Given instruction. Multiply by 1.9 every coordinate in the answers of the lines from the line with "For every named target in this 1568×720" up to and including the line with "Collections (337, 957)", rounding to whole numbers with halves rounded up. Give these lines again in full, requests included, with only those coordinates changed, and leave the pictures out of your answer.

-- start Data --

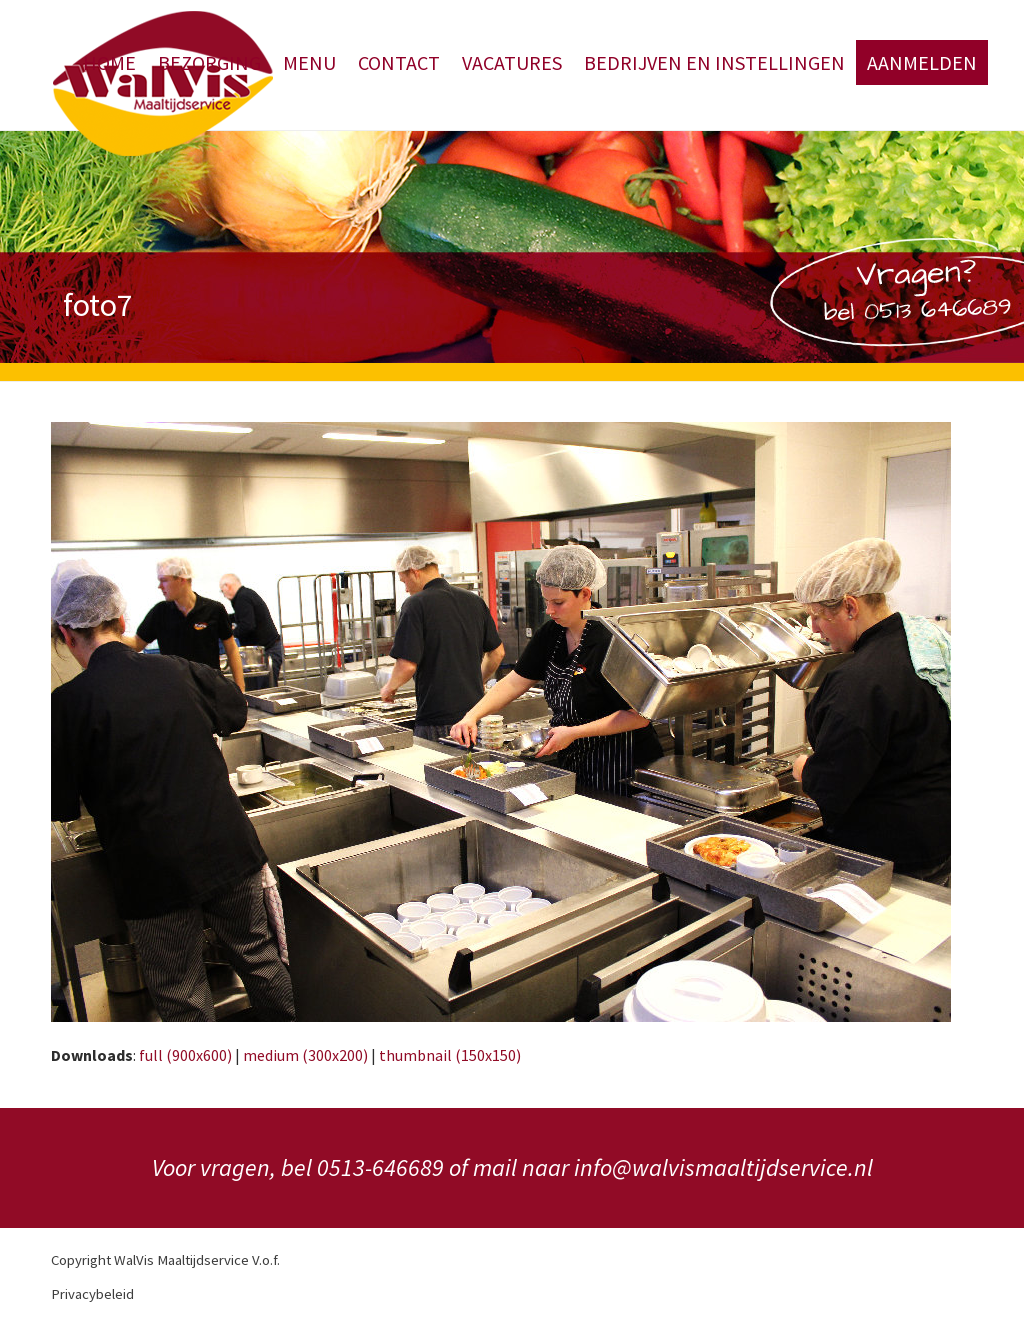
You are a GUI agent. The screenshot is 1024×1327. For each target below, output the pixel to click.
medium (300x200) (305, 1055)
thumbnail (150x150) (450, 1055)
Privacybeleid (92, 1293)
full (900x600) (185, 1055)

-- end Data --
-- start Data --

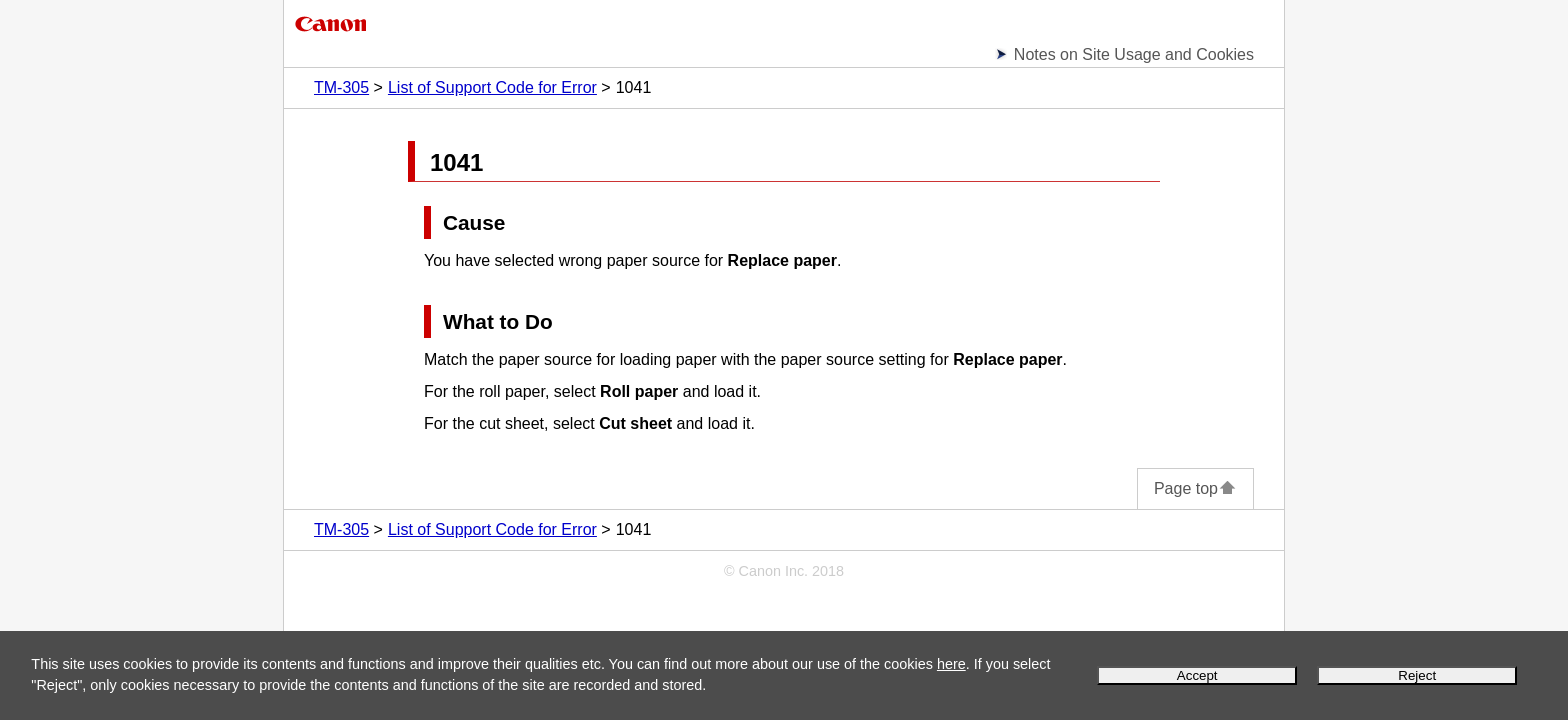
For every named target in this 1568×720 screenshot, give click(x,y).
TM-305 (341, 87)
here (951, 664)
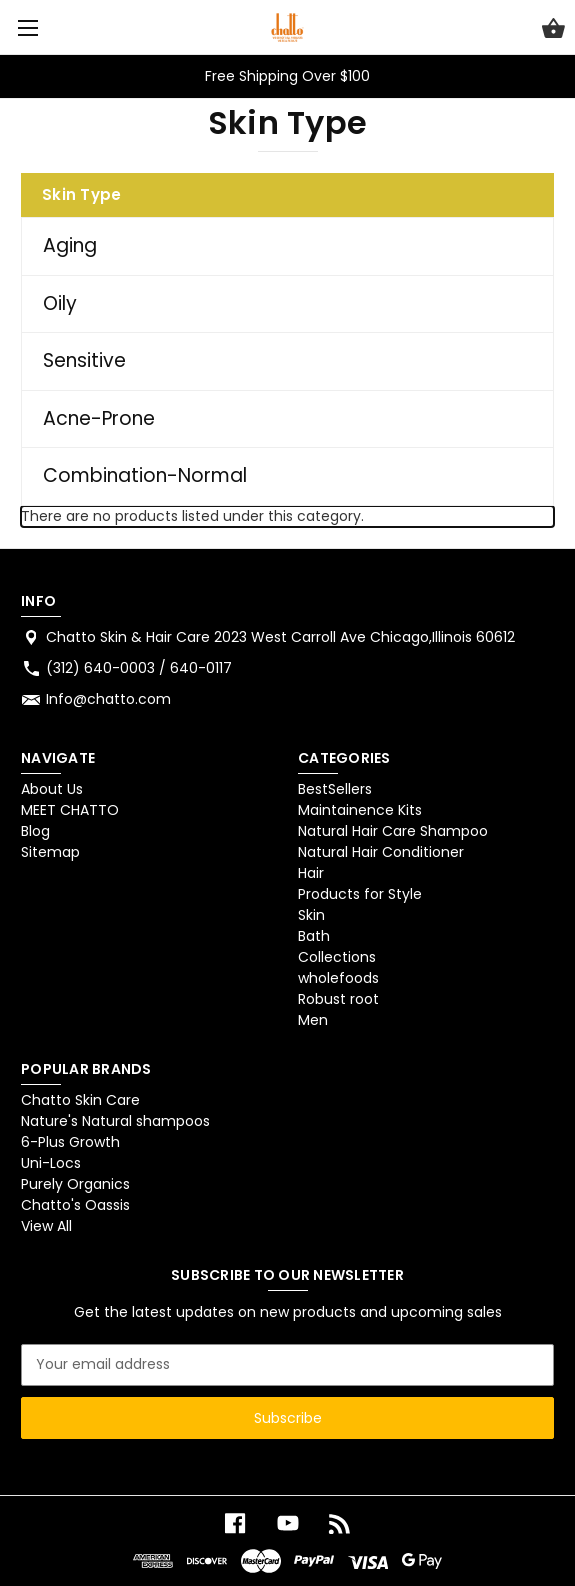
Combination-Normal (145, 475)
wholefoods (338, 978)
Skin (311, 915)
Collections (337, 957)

-- end Data --
-- start Data --

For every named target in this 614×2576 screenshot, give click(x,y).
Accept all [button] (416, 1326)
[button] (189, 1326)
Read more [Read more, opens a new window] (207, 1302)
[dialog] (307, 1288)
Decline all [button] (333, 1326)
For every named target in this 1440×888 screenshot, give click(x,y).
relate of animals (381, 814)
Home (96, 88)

-- end Data --

Answer to the task.
For every named target in this 1568×720 screenshot, give click(x,y).
TM-305 (648, 165)
here (1807, 1262)
Combination-Normal (276, 903)
wholefoods (642, 1858)
Skin (591, 1739)
Collections (640, 1818)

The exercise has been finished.